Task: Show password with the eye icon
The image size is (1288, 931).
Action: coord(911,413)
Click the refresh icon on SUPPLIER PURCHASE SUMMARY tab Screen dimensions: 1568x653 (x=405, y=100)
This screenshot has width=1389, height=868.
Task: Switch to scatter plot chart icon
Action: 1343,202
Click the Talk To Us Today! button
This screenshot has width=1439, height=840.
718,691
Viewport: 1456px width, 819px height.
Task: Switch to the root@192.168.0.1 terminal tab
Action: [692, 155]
· · · · · · ·
Transcribe, without alteration, the line that contains "The image size is (1288, 931)." together with all lines after it in the listing above.

Task response
The image size is (1288, 931).
Action: coord(911,413)
Click the refresh icon on SUPPLIER PURCHASE SUMMARY tab Screen dimensions: 1568x653 (x=405, y=100)
This screenshot has width=1389, height=868.
Task: Switch to scatter plot chart icon
Action: 1343,202
Click the Talk To Us Today! button
This screenshot has width=1439, height=840.
718,691
Viewport: 1456px width, 819px height.
Task: Switch to the root@192.168.0.1 terminal tab
Action: [692, 155]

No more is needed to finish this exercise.